**TEXT SEGMENT**
-- -- --

It need not be difficult to reduce the amount of meat you eat and hence lower CO2 emissions
Easy ways to cut down on eating meat, going vegetarian, or even (gasp!) going vegan.
This is another “News You Can Use” to reduce your carbon output.
Over this last week, I was reminded that it has been a while since I published a newsletter on personal strategies and habits that can help save the planet. We’ve already covered a big topic, food waste. You might want to go ahead and click the link for a reminder on ways of keeping things from going to waste in your refrigerator and kitchen.
After cutting down on food waste, one of the easiest and most direct ways to lower your carbon footprint—as well as benefit the environment in other ways—is to cut down or even eliminate meat from your diet. You might think of animals as calorie aggregators. They eat plants and concentrate those calories into meat. But of all the calories that an animal eats only one-tenth of that energy gets turned into meat. So 90 percent of the calories from the corn, oats, soybeans and other produce we feed our farm animals doesn’t get to our dinner plates. All the energy that it took to plant, weed, and harvest that produce is also wasted. Going vegan makes the farm to table energy route way more efficient.

-- -- --

**EXTRACTED ENTRIES**
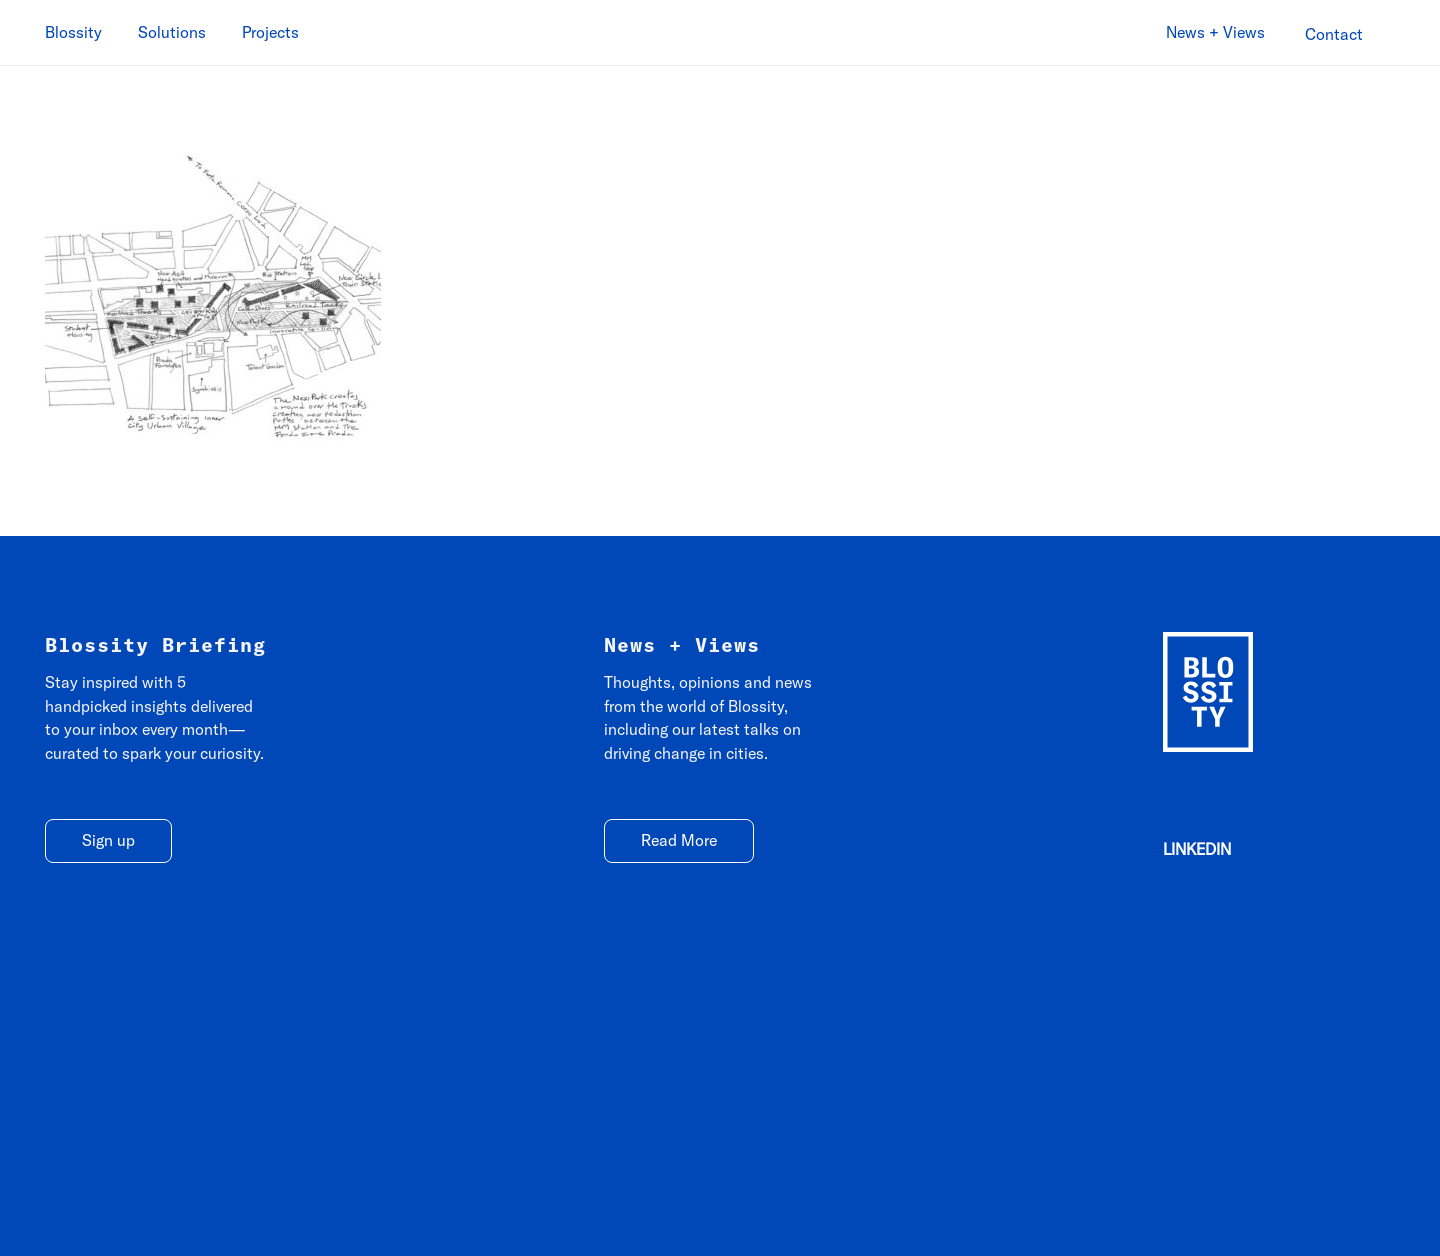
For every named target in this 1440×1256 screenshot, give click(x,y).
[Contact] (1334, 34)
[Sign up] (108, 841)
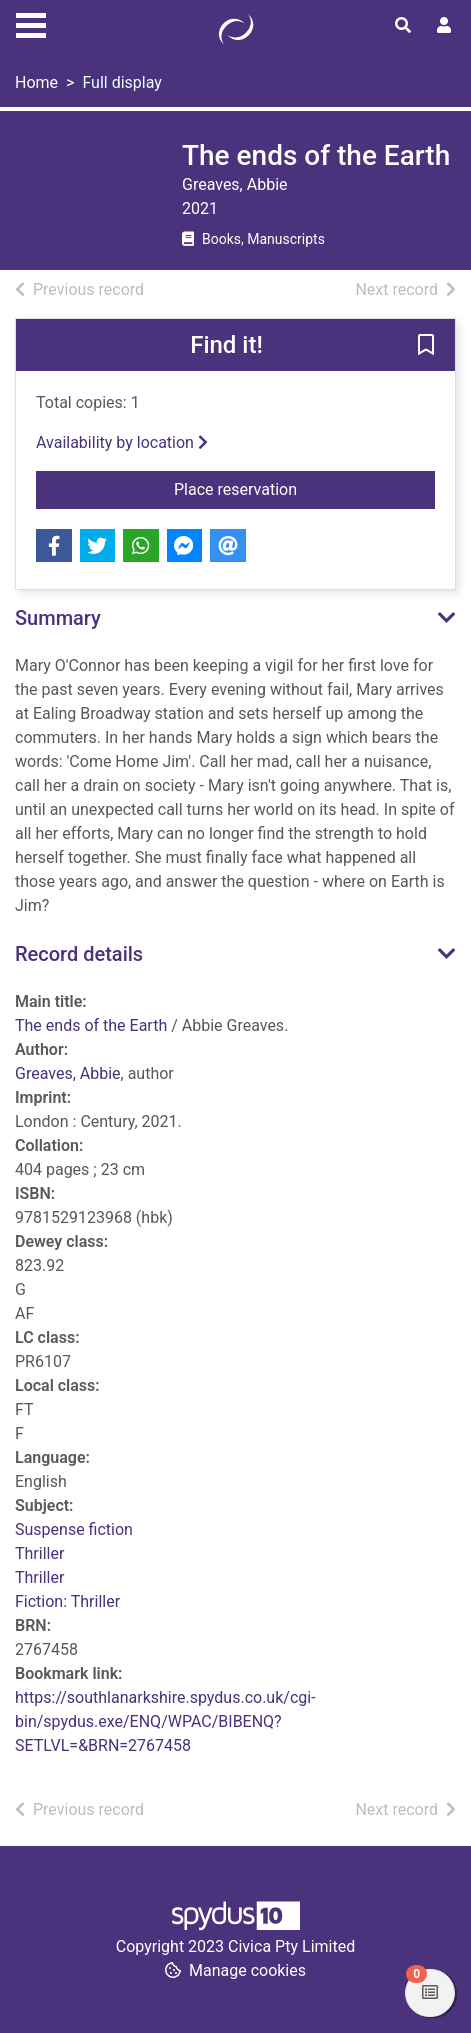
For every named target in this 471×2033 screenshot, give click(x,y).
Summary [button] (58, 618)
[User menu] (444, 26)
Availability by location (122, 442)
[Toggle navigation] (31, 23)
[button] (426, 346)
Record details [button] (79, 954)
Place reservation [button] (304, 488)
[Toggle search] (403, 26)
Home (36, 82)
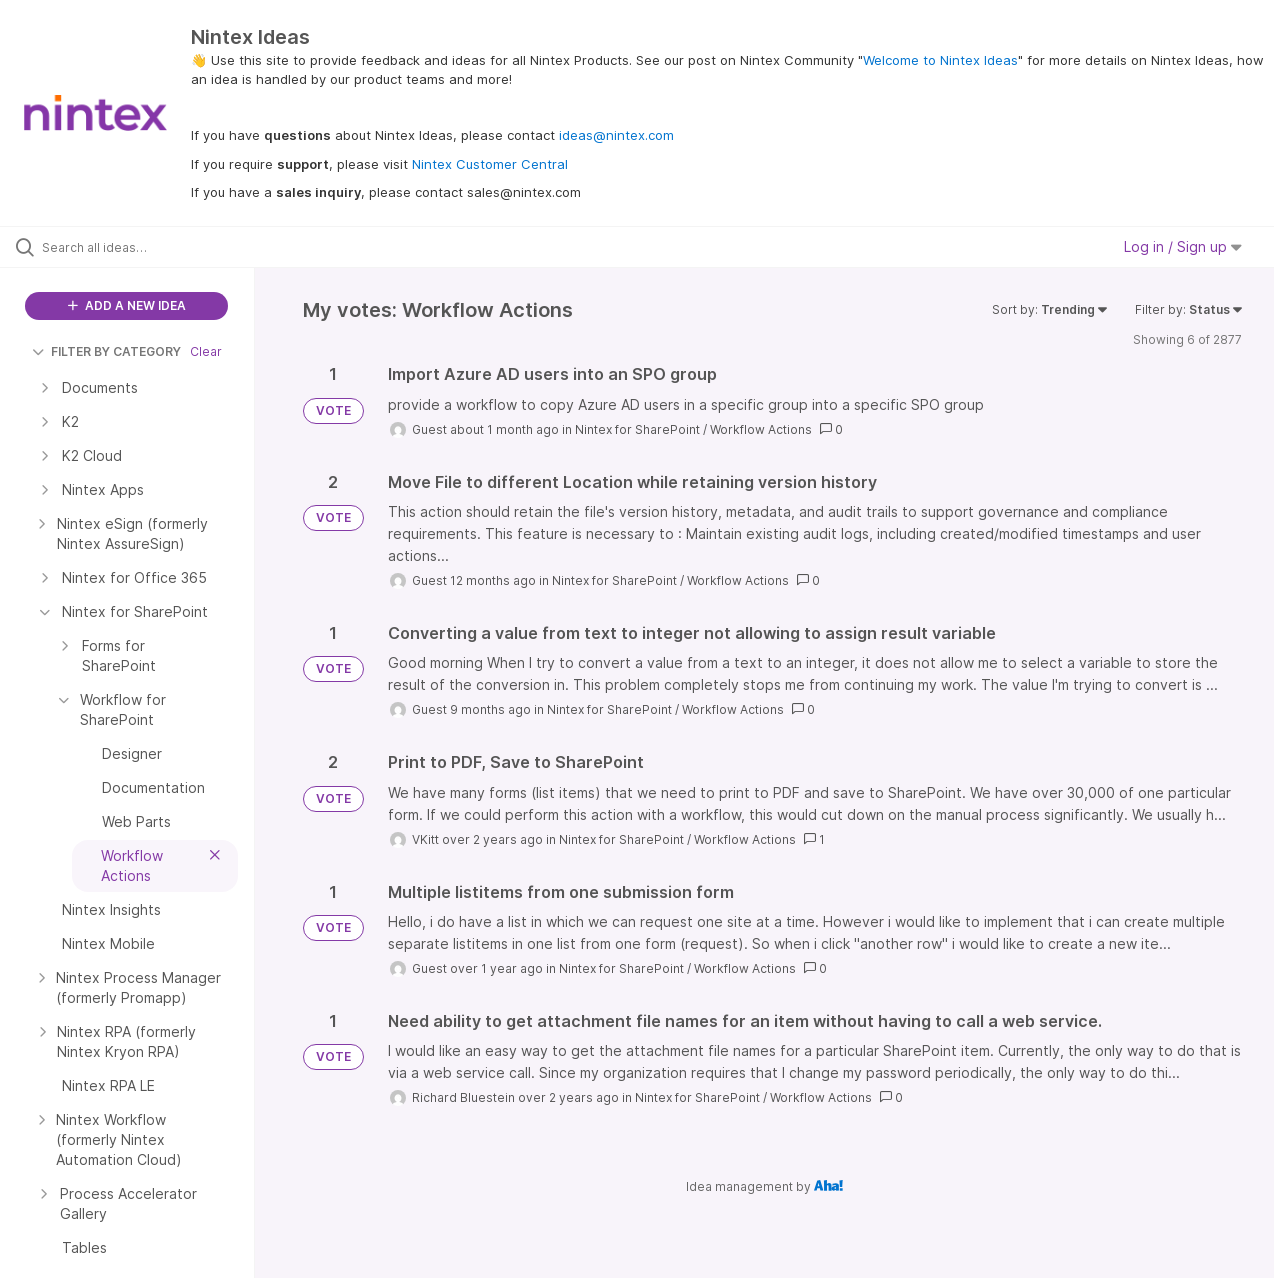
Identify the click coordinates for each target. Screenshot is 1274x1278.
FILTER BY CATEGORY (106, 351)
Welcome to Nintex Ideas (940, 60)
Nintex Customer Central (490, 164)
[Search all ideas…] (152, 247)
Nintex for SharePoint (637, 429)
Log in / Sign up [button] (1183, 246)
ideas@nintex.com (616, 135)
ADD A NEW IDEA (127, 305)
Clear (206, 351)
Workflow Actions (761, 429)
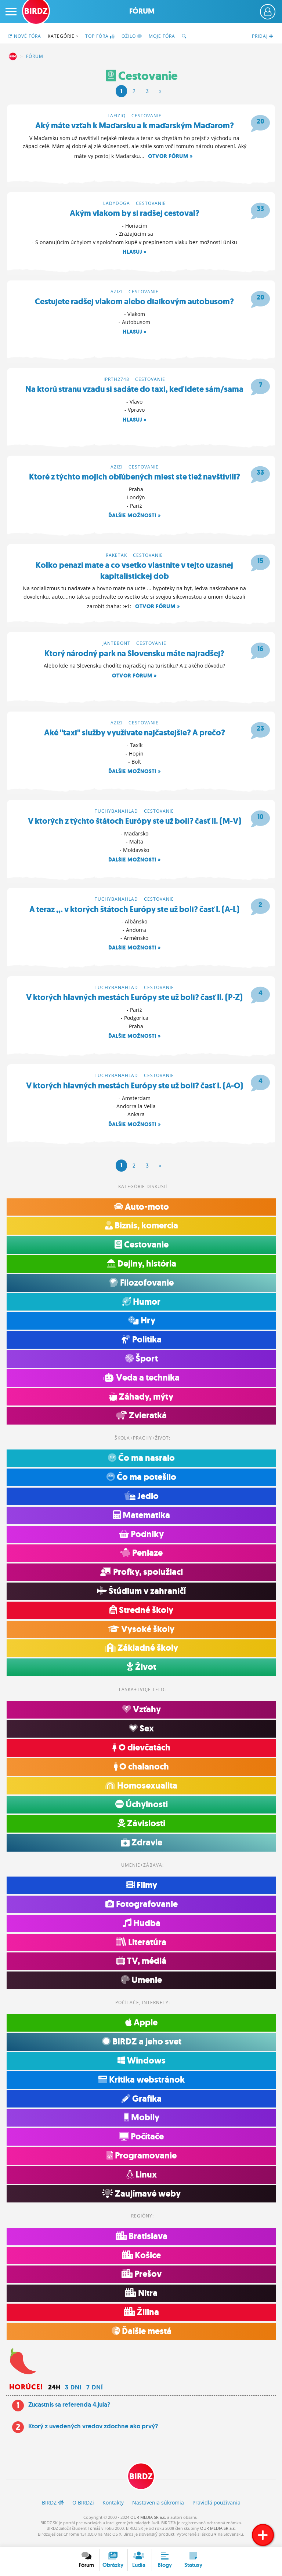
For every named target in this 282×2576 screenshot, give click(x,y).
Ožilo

-- -- --

**TASK GOAL**
Please reproduce the stretch from "After cutting down" through "way more efficient." in the text on eating less meat, copying it word for word.

**OUTPUT FOR THIS TASK**
After cutting down on food waste, one of the easiest and most direct ways to lower your carbon footprint—as well as benefit the environment in other ways—is to cut down or even eliminate meat from your diet. You might think of animals as calorie aggregators. They eat plants and concentrate those calories into meat. But of all the calories that an animal eats only one-tenth of that energy gets turned into meat. So 90 percent of the calories from the corn, oats, soybeans and other produce we feed our farm animals doesn’t get to our dinner plates. All the energy that it took to plant, weed, and harvest that produce is also wasted. Going vegan makes the farm to table energy route way more efficient.